Both sons nursed as long as they wanted to. #1son quit long before #2son. His choice. #2son nursed long into toddlerhood. When your child is nursing as a toddler, it is not all day long. Typically he’d nurse when he was tired or upset. Always at bedtime. Rarely during the day. At risk of being adversely judged here, I’m not going to share the age he quit. Suffice it to say, it was for a long time by Western standards. Long enough, that when a friend realized we were still nursing she remarked, “Well, that’s just gross!”

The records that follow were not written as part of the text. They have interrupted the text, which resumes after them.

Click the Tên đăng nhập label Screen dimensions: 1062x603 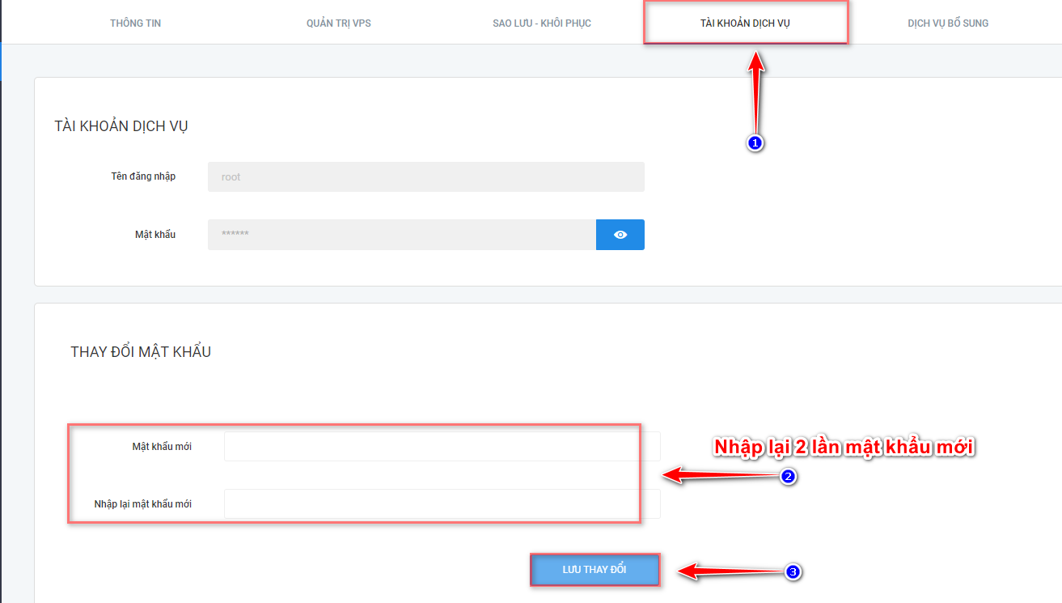[x=143, y=176]

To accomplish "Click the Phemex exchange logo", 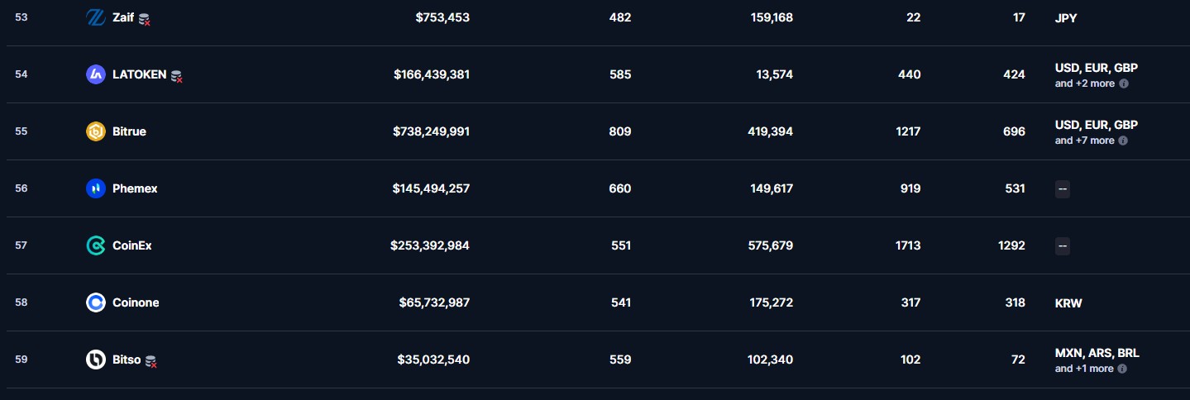I will point(96,188).
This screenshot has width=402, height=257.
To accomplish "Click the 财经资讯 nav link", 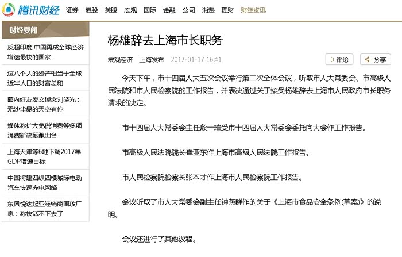I will 253,10.
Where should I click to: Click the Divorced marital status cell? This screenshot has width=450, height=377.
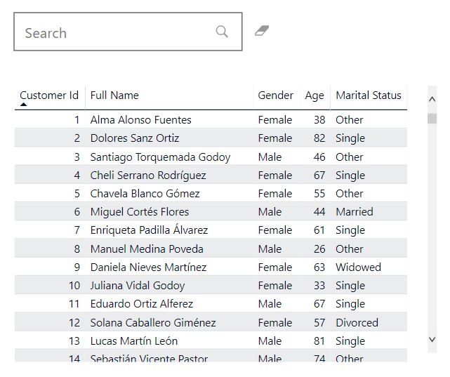357,323
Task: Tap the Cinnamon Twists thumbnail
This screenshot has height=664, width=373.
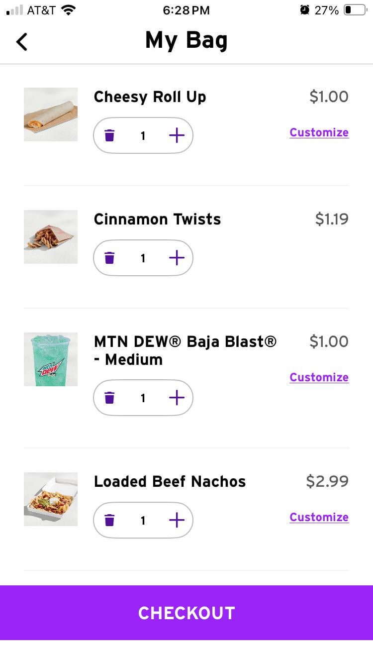Action: point(51,237)
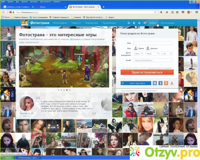200x160 pixels.
Task: Click the Зарегистрироваться button
Action: point(147,72)
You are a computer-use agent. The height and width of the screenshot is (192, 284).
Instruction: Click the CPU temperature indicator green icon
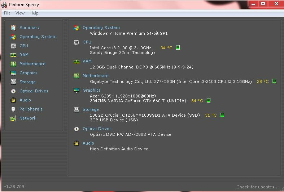tap(178, 48)
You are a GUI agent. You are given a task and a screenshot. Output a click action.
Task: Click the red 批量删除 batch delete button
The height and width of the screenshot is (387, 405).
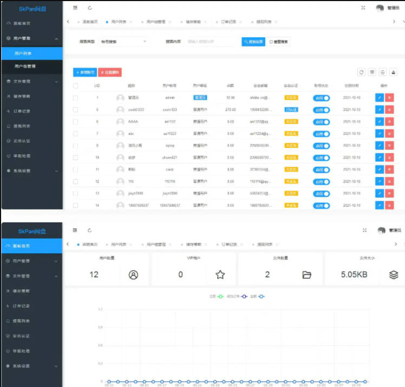tap(110, 73)
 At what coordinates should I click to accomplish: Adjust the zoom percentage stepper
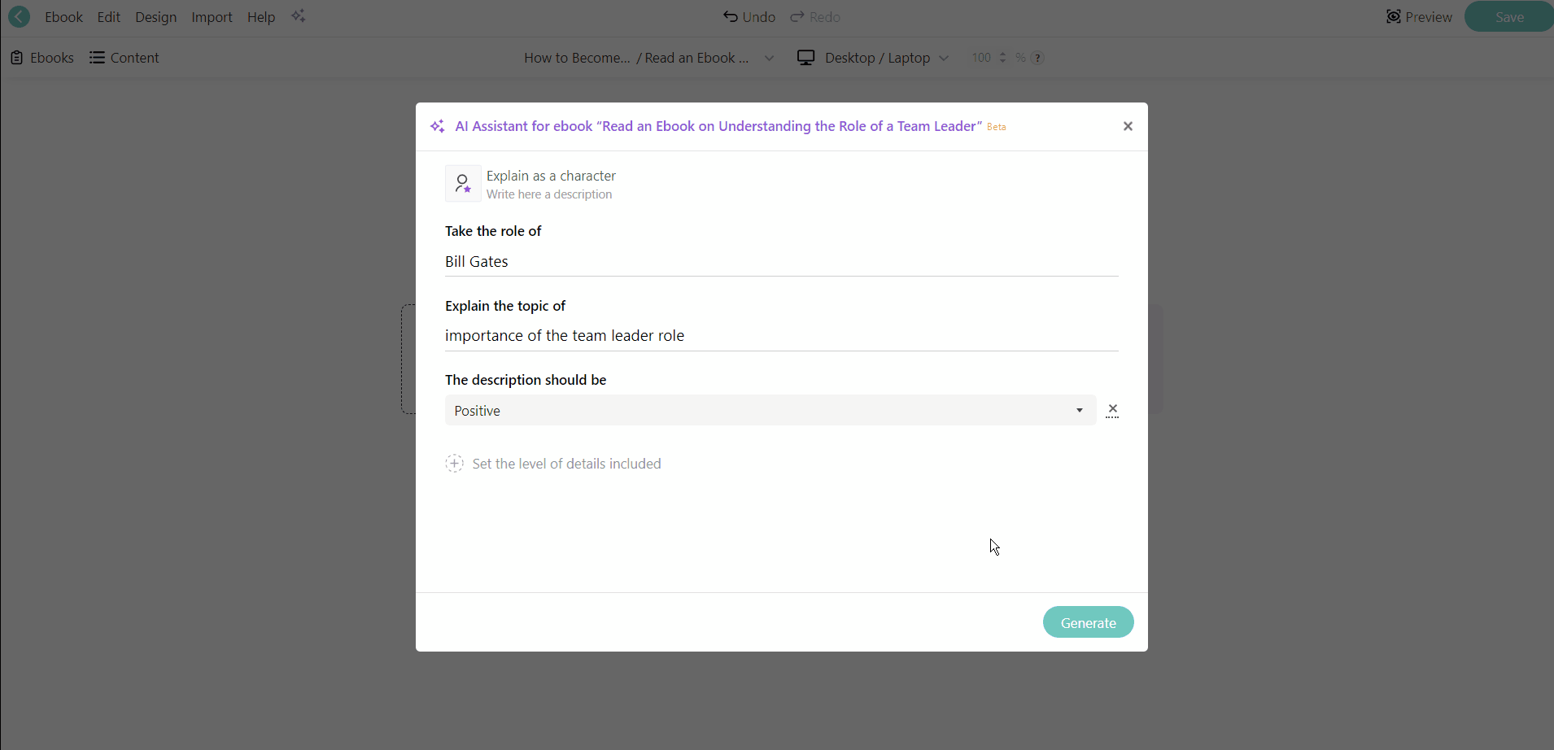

But that’s ok. I’m fine with being gross. For us, allowing my son to determine when he no longer needed to nurse was the most natural process. Once I tossed aside my preconceived notions of what was right or necessary we could just be in the moment. There was never any struggle to stop. I never felt physically uncomfortable. His need to nurse just naturally faded away. As will the need for every other emotional and physical stepping stone. My 17 yr. old daughter no longer sleeps with her “Bun-bun.” As adults, we no longer crave as many dairy products or carbohydrates. 

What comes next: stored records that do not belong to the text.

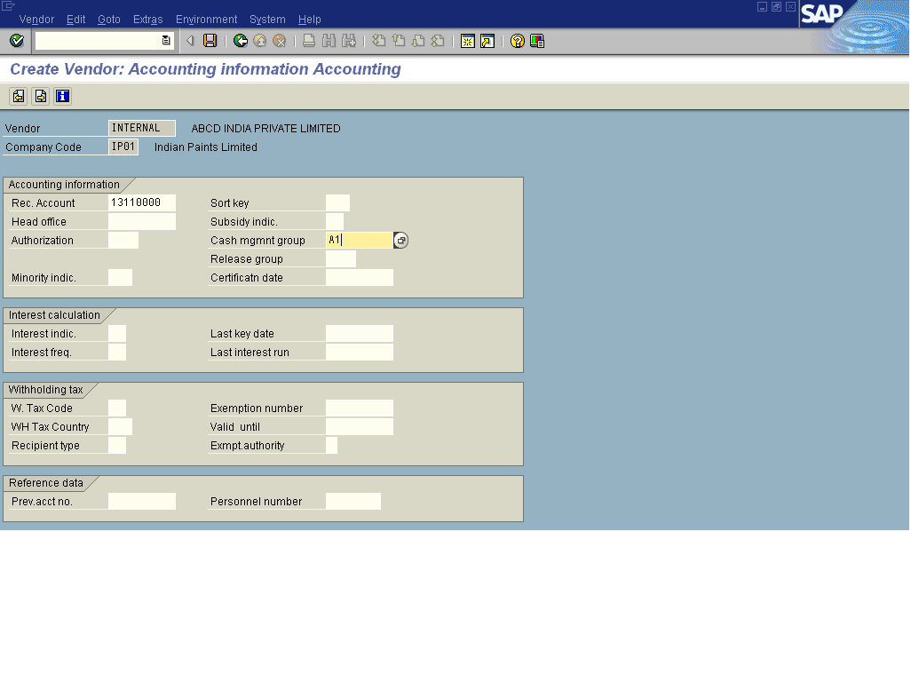Go to the previous screen icon

pos(19,96)
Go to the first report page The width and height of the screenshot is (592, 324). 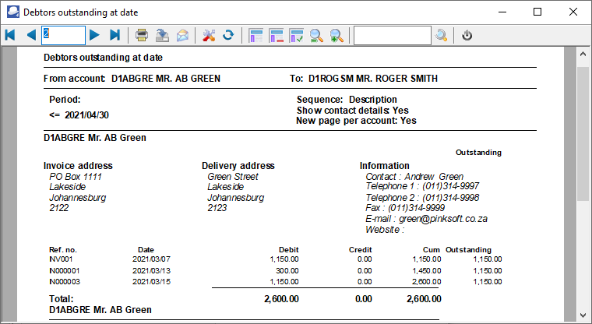(10, 35)

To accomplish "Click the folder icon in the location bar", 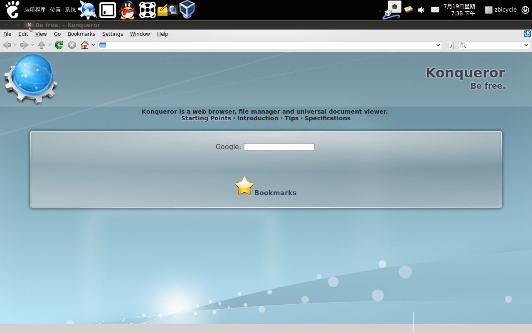I will [x=102, y=45].

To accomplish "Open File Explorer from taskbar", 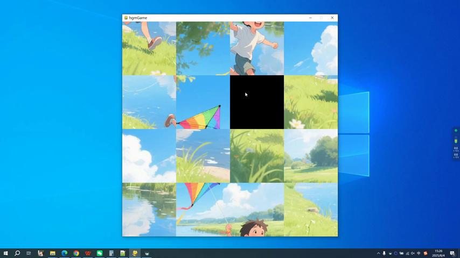I will [52, 253].
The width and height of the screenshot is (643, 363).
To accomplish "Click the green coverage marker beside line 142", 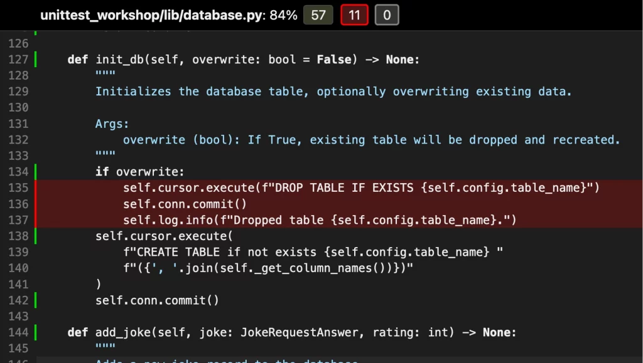I will coord(36,300).
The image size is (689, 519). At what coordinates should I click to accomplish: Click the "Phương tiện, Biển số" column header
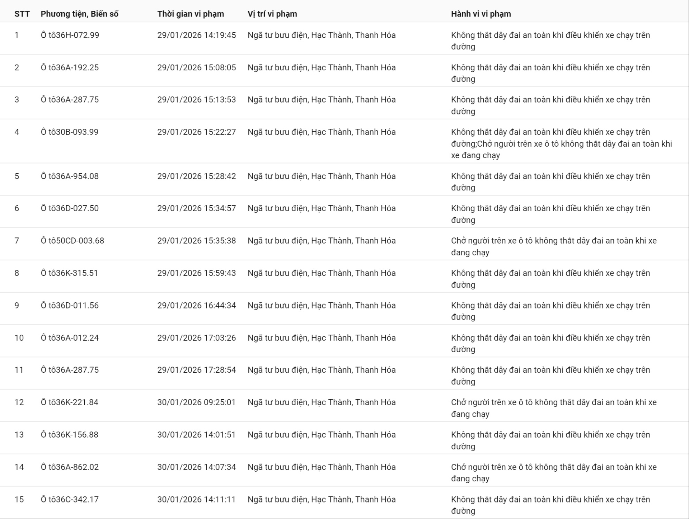(x=79, y=14)
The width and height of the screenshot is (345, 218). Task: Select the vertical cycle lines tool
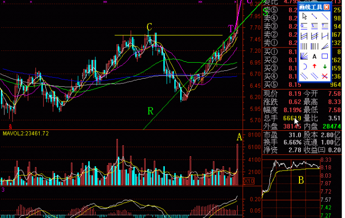[304, 46]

Effortless. Calm. Natural. 

Natural weaning was best for us, for our family. I honestly can’t remember the last time we nursed. And that makes me a little sad. And it makes me happy. It means we did the right thing for our son. We allowed him to be who he was. We allowed him to grow and mature on HIS timetable. As a result, we have a very happy, healthy (never had an ear infection in his life!) easy-going, good-natured child.

I’m not saying natural weaning is responsible for all of his wonderful traits. But it sure didn’t harm him, either.

(Before the criticisms start to fly please know this: I did my research about – tandem nursing, nursing while pregnant, and natural weaning. Lots and lots of research. We made our decisions fully armed with loads of information from both sides. And yes, I call it “natural weaning.” I know this implies that anything other than that is unnatural. Not wrong. Un-natural. As in, not allowing for the natural progression of things. If you or someone you love weaned in any other way — good for you (or them!) You did what was right for YOUR family. I completely, utterly, totally respect that course of action. All I ask is that you please respect the way we chose to wean.)